The nexus between development and peace has become a central focus of development thinking and practice. What should the relationship between development aid and peace building be? This article from the Journal of Peace building and Development presents and critiques a typology of seven ways in which this interaction has historically been conceived.
Two key variables underlie the typology of the relationship between development and peace building: (i) how far conflict matters are incorporated into development, and (ii) how far the development enterprise engages in the political realm.
Seven ways of conceiving the relationship between development and peace building are identifiable. These increasingly take steps away from the traditional development paradigm:
- Development by definition promotes peace (so simply more aid is required). This causal link does not stand up to scrutiny.
- Military conditionality. Threats of reduced aid to countries engaged in war have persisted but been inconsistent. Significant competence in security sector reform has been acquired by some donors.
- Post-conflict assistance. This prioritises areas that had been off the development agenda, such as governance and representation, justice and security, prejudice and reconciliation. It may be too ambitious, broad, scattered and unrealistic, due to shortages of resources and knowledge. Ethically, problems include the cost of error borne by local people and a potentially unrestrained licence to intervene.
- ‘Do No Harm’. This practical approach highlights that aid resources can be stolen and spent on weapons, aid can affect markets and inter-group relationships, support civilians thereby freeing resources for conflict, and it can legitimise people and agendas. This approach touches less on the root causes of conflict.
- Conflict prevention. This follows logically from earlier approaches, but constitutes an enormous expansion of the development and uses an explicit political lens. In terms of implementation, it matches the post-conflict agenda.
- Human security. This focuses on the human dimensions of security such as child soldiers, landmines and small arms, or more broadly, threats to lives, livelihoods and dignity, stating ‘freedom from fear’ and ‘freedom from want’ are inseparable. This may find little support in military establishments and is hard to measure.
- Global system reform. This final level views rich countries’ and corporations’ behaviour in the military, political and economic realms as having potential to minimise conflict. It is an attempt to moralise all international relations. The most radical arguments advocate structural reform of the world economy.

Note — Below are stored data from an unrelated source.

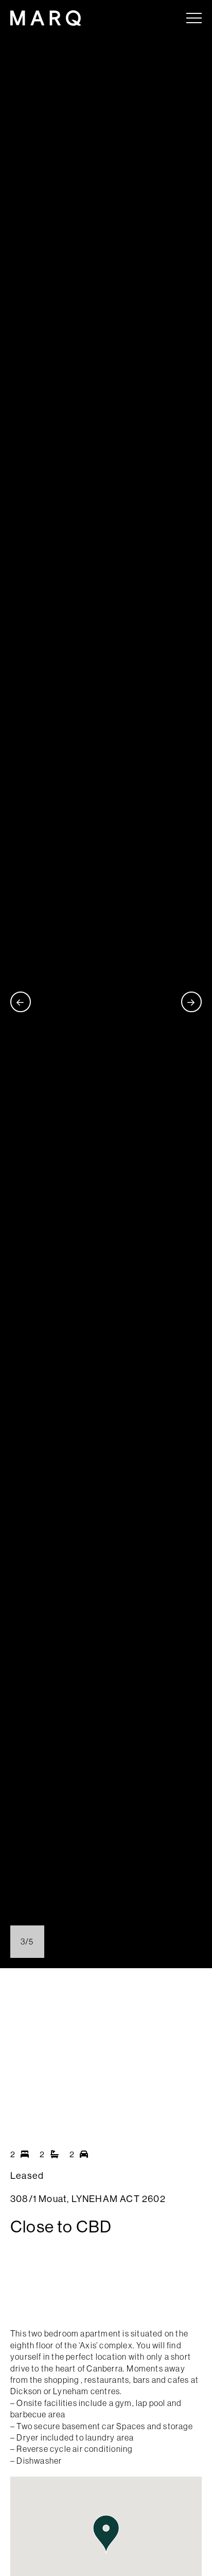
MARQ (45, 18)
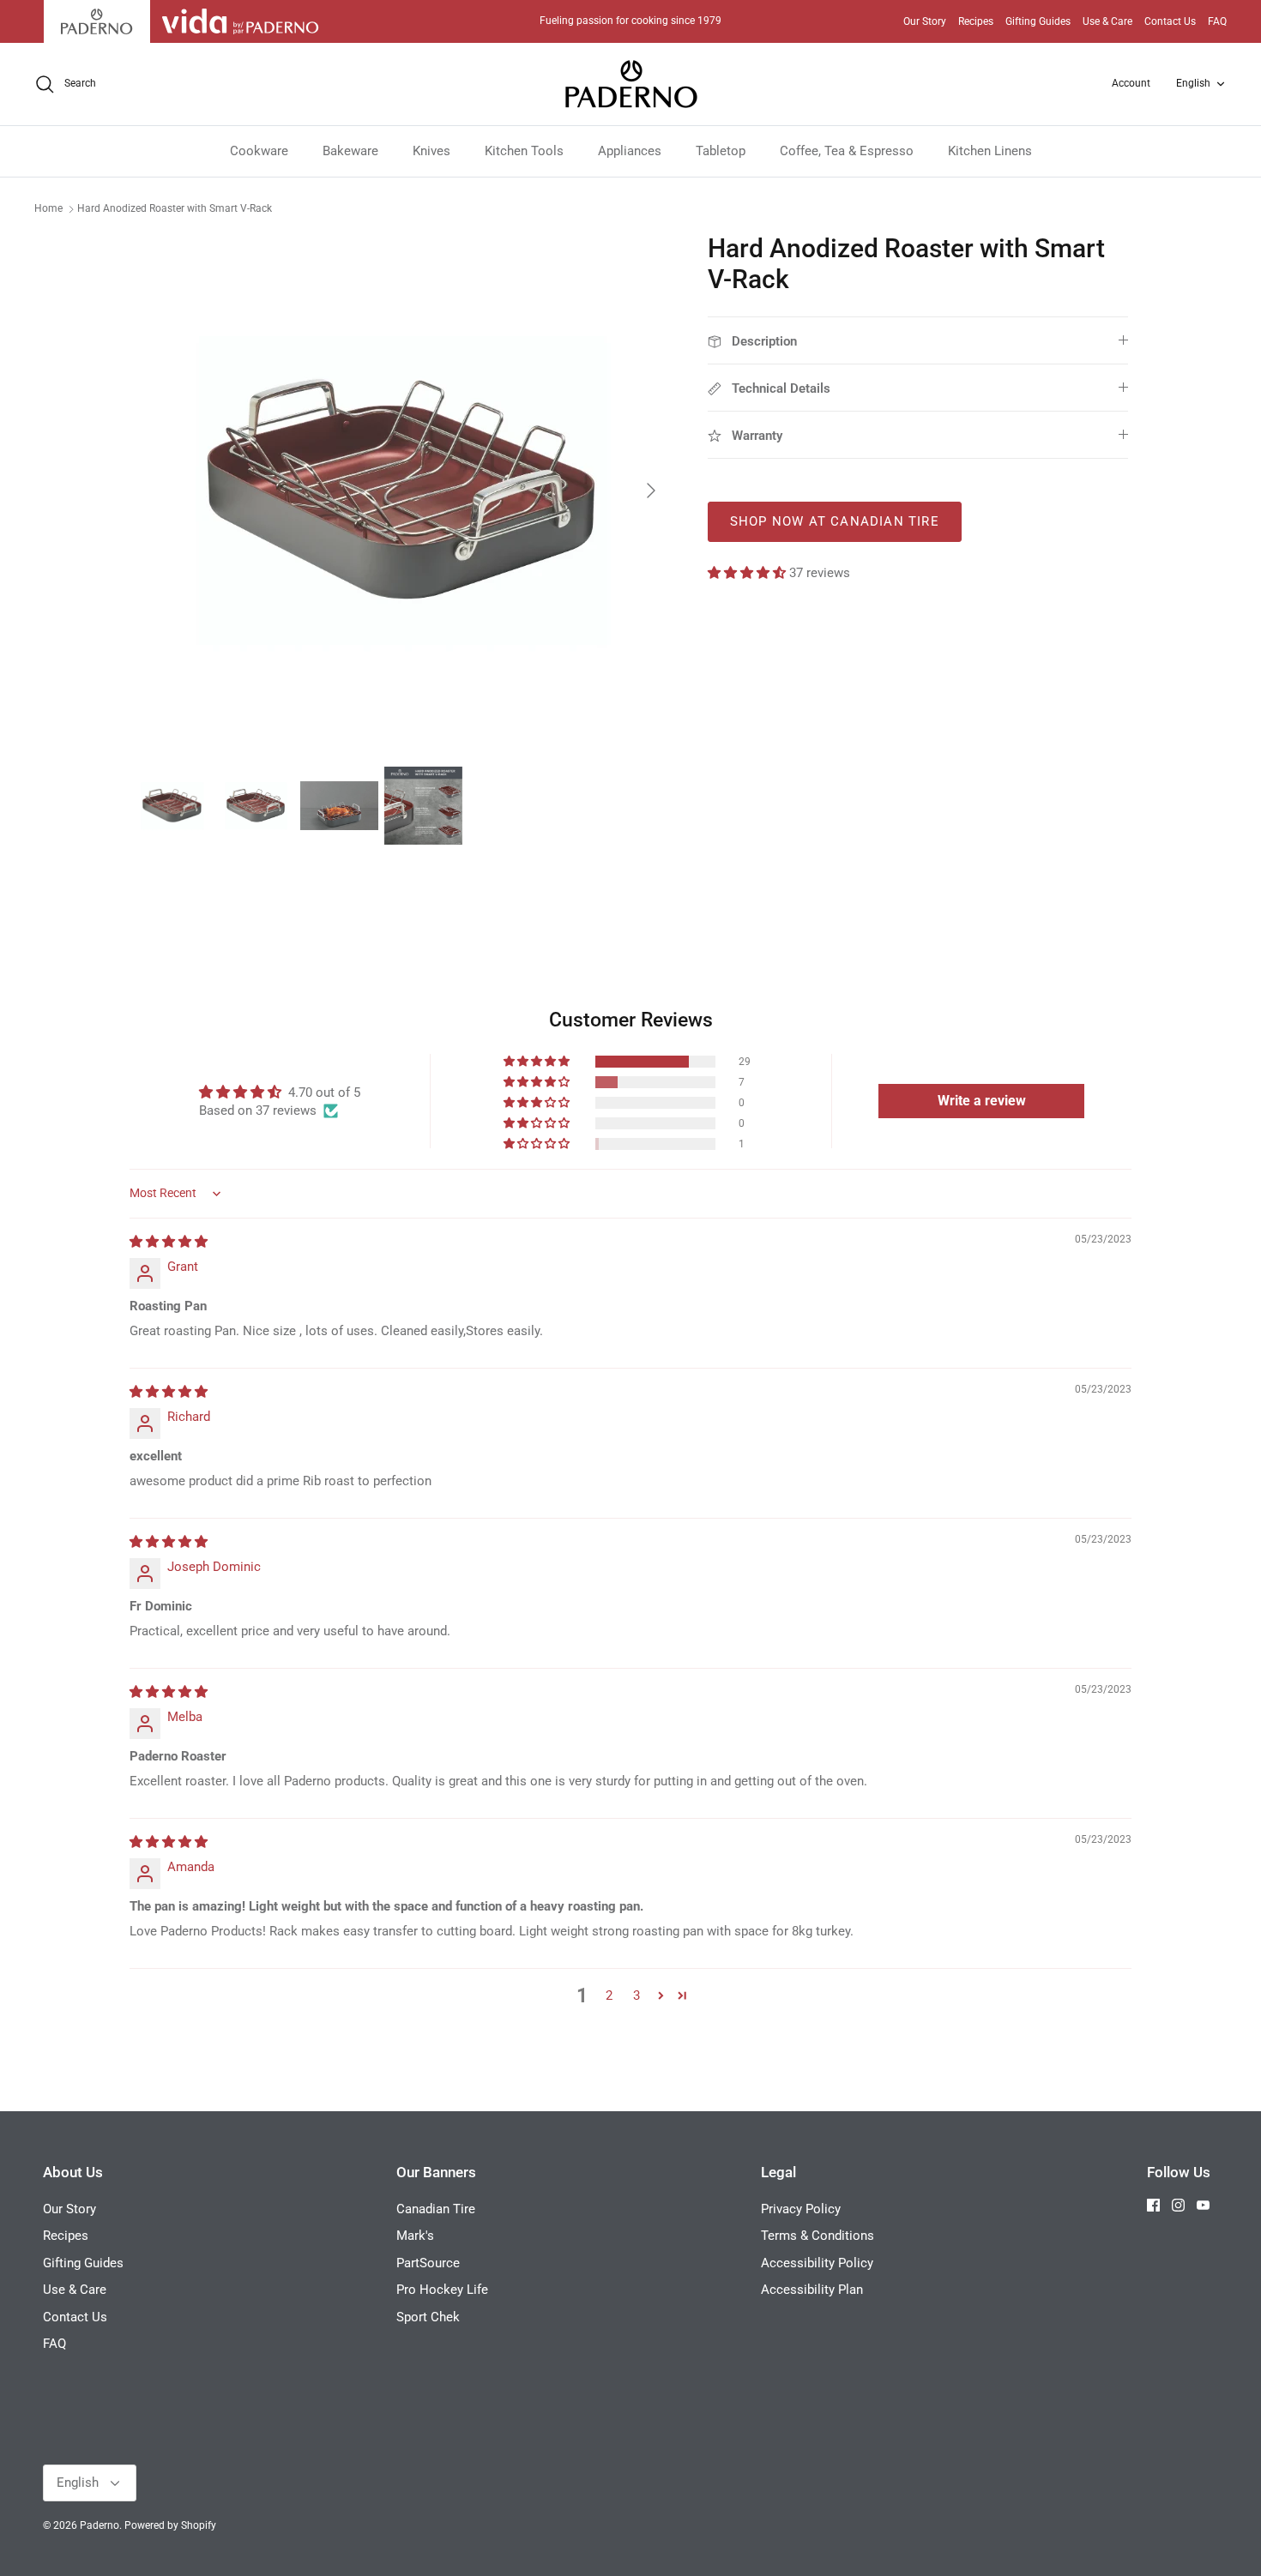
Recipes (975, 21)
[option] (401, 490)
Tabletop (720, 151)
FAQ (1217, 21)
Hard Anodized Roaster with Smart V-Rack (174, 208)
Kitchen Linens (990, 151)
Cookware (259, 151)
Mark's (415, 2235)
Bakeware (350, 151)
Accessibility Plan (812, 2289)
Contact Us (1170, 21)
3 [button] (636, 1995)
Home (48, 208)
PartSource (428, 2263)
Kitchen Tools (524, 151)
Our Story (924, 21)
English (1193, 83)
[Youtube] (1203, 2205)
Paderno (99, 2525)
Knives (431, 151)
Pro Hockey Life (442, 2289)
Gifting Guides (1038, 21)
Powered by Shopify (170, 2525)
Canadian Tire (435, 2209)
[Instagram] (1178, 2205)
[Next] (651, 490)
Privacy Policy (801, 2209)
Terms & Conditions (817, 2235)
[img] (169, 1241)
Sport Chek (428, 2317)
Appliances (629, 151)
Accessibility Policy (817, 2263)
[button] (748, 573)
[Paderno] (630, 84)
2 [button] (609, 1995)
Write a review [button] (982, 1100)
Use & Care (1107, 21)
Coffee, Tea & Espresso (847, 151)
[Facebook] (1153, 2205)
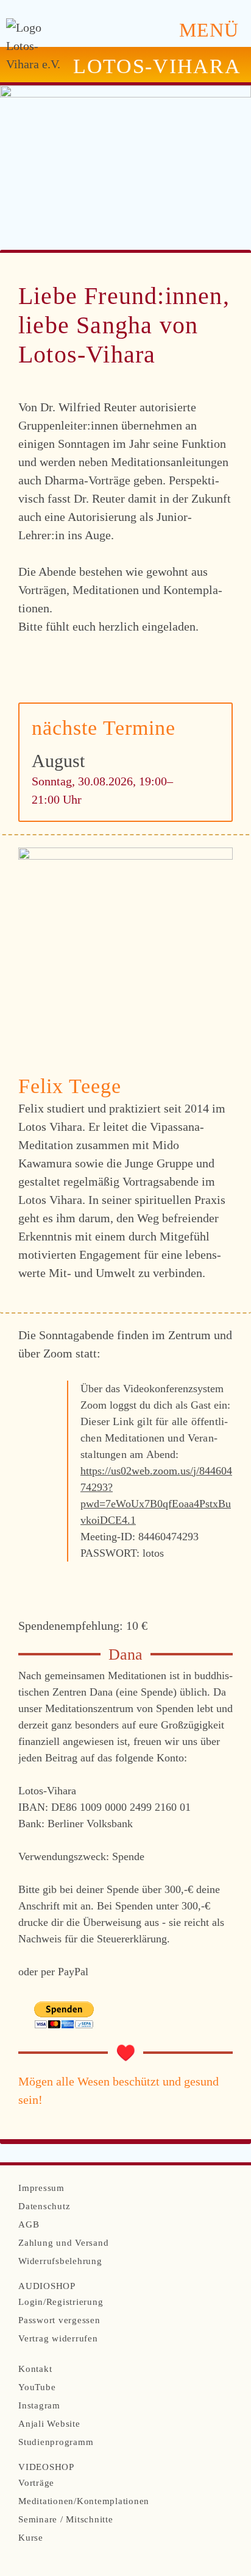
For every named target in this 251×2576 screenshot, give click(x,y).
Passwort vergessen (59, 2320)
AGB (28, 2224)
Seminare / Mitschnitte (65, 2519)
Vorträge (36, 2483)
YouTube (36, 2387)
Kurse (30, 2537)
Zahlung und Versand (63, 2243)
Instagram (39, 2405)
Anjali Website (49, 2424)
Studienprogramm (55, 2442)
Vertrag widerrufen (58, 2338)
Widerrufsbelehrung (60, 2261)
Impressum (41, 2188)
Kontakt (35, 2369)
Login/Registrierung (60, 2302)
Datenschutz (44, 2206)
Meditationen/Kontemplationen (83, 2501)
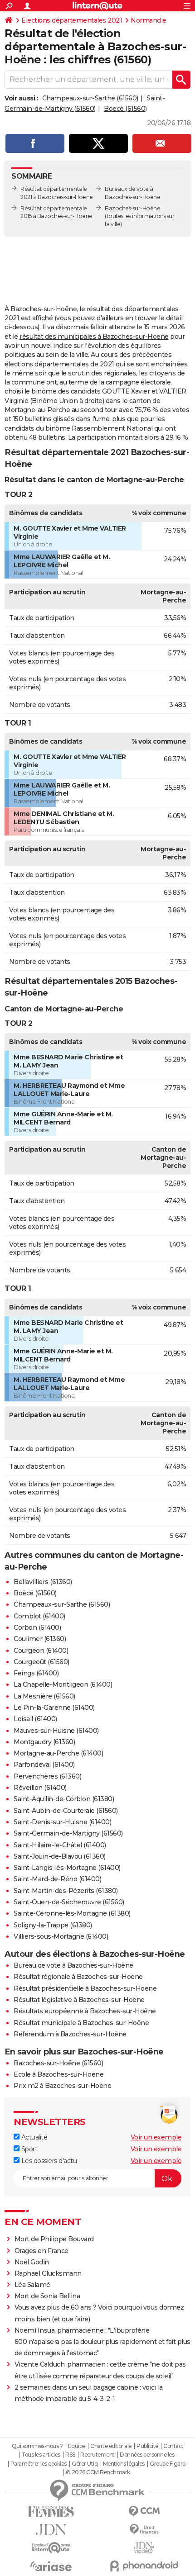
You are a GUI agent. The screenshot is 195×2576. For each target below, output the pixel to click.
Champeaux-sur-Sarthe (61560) (90, 98)
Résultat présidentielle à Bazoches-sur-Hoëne (85, 1988)
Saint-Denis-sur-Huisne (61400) (62, 1822)
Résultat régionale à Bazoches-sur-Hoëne (78, 1977)
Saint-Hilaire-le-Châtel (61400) (60, 1845)
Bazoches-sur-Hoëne (132, 208)
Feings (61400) (36, 1673)
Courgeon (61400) (41, 1650)
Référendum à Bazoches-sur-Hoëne (70, 2034)
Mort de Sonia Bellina (47, 2296)
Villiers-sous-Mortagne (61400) (61, 1936)
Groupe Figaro (167, 2464)
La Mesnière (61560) (44, 1696)
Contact (173, 2446)
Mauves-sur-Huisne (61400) (56, 1731)
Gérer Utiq (85, 2464)
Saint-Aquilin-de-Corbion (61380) (64, 1799)
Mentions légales (124, 2464)
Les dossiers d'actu (48, 2161)
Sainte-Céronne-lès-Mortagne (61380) (72, 1913)
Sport (28, 2149)
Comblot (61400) (39, 1616)
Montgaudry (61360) (44, 1742)
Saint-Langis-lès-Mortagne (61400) (67, 1868)
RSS (70, 2455)
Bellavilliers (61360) (43, 1582)
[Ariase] (51, 2566)
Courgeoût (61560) (41, 1662)
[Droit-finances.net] (144, 2529)
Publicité (147, 2446)
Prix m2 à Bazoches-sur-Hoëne (62, 2086)
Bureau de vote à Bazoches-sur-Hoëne (73, 1965)
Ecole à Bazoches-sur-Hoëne (58, 2074)
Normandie (148, 20)
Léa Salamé (32, 2285)
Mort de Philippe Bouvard (54, 2239)
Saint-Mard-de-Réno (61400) (57, 1879)
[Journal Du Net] (51, 2529)
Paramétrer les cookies (38, 2464)
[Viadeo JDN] (144, 2547)
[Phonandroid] (144, 2565)
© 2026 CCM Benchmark (98, 2472)
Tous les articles (40, 2455)
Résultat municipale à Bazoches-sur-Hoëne (81, 2023)
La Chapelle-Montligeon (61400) (63, 1684)
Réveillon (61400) (40, 1788)
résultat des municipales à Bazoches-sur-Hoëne (94, 336)
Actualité (33, 2137)
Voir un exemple (156, 2137)
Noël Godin (32, 2262)
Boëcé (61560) (125, 108)
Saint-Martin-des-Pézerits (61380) (66, 1891)
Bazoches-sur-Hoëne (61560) (58, 2063)
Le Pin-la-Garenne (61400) (54, 1707)
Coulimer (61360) (40, 1639)
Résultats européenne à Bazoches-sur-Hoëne (85, 2011)
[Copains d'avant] (51, 2547)
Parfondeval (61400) (44, 1764)
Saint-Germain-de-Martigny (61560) (68, 1833)
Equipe (76, 2446)
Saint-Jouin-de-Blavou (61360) (60, 1856)
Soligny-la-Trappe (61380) (53, 1925)
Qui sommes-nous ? (37, 2446)
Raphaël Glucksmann (48, 2273)
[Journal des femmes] (51, 2511)
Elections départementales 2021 (71, 20)
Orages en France (41, 2251)
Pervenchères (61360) (47, 1776)
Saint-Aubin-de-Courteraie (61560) (66, 1811)
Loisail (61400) (35, 1719)
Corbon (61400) (37, 1627)
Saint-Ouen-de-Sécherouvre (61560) (69, 1902)
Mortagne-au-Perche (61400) (58, 1753)
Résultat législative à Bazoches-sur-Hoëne (79, 2000)
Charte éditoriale (111, 2446)
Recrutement (97, 2455)
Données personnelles (147, 2455)
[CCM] (144, 2511)
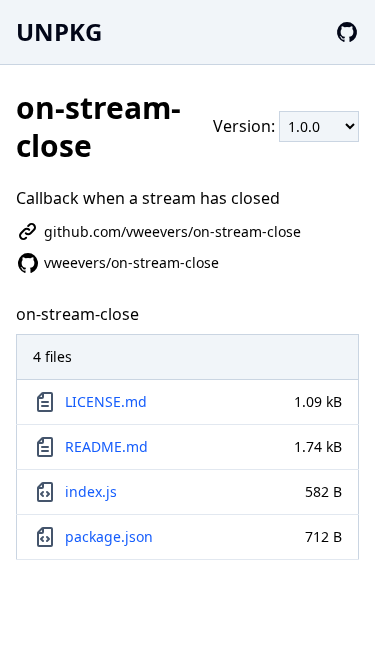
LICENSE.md (106, 401)
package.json (109, 536)
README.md (106, 446)
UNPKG (59, 31)
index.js (91, 491)
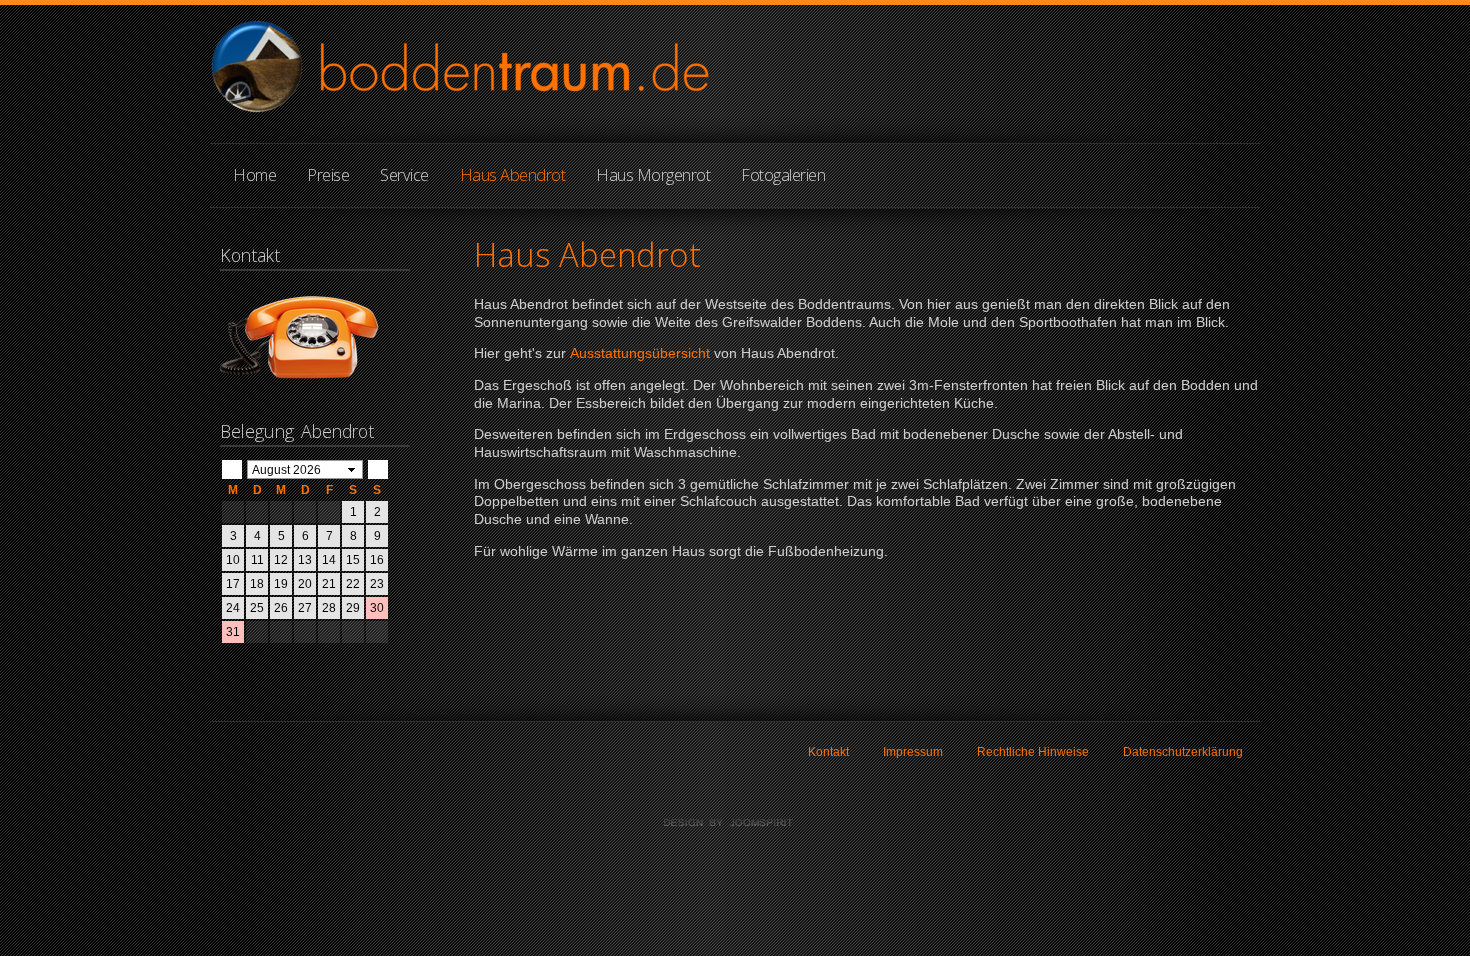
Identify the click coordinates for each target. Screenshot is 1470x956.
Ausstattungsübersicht (642, 353)
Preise (328, 175)
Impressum (913, 752)
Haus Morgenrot (653, 175)
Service (404, 175)
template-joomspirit (735, 823)
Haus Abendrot (513, 175)
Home (254, 175)
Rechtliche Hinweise (1033, 752)
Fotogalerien (783, 175)
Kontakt (828, 752)
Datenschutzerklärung (1183, 752)
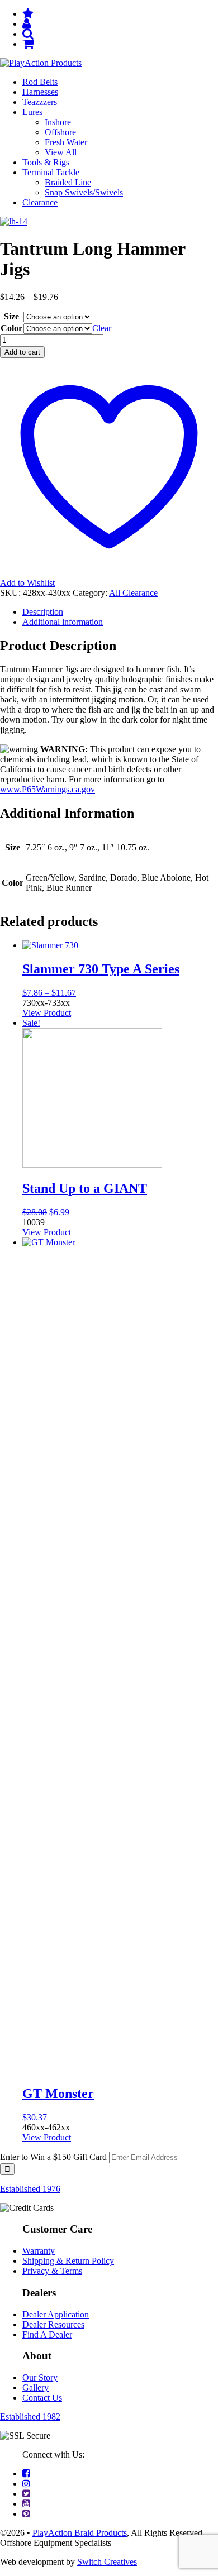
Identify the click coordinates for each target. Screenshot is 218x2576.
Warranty (38, 2250)
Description (42, 611)
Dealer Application (55, 2314)
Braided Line (68, 182)
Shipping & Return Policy (68, 2261)
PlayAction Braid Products (79, 2532)
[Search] (28, 34)
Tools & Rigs (45, 162)
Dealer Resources (53, 2324)
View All (61, 152)
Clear (101, 328)
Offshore (60, 132)
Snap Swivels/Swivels (84, 192)
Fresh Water (66, 142)
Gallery (35, 2387)
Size (11, 316)
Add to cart (22, 352)
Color (11, 328)
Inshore (58, 122)
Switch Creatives (107, 2562)
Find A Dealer (47, 2334)
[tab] (120, 612)
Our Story (40, 2377)
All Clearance (133, 593)
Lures (32, 112)
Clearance (40, 202)
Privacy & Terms (52, 2271)
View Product (46, 1012)
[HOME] (41, 63)
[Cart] (28, 44)
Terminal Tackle (50, 172)
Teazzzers (39, 102)
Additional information (62, 622)
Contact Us (42, 2397)
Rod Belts (40, 82)
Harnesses (40, 92)
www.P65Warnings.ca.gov (47, 789)
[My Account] (26, 23)
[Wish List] (28, 13)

The intellectual and operational gap between development and security has shrunk significantly. However, problems are caused by the weakness of the knowledge and ethical base on which this work rests, its breadth, paucity of resources and lack of prioritisation mechanisms. Without changes, the new agenda may be only rhetoric with continuing ignorance, inconsistency and irrelevance.
- To avoid intrusiveness and political sensitivities, the reach of the international community should be minimised but its impact maximised. The list of objectives and domains of intervention must be limited by new mechanisms to allow for appropriate choices to be made in each case.
- Donors must take their engagements more seriously and behave more consistently across cases. Control, accountability and assessment mechanisms are needed.
- This work needs to be more anchored in the societies involved, with greater discussions, knowledge generation, transparency and local dialogues to guide donor policy.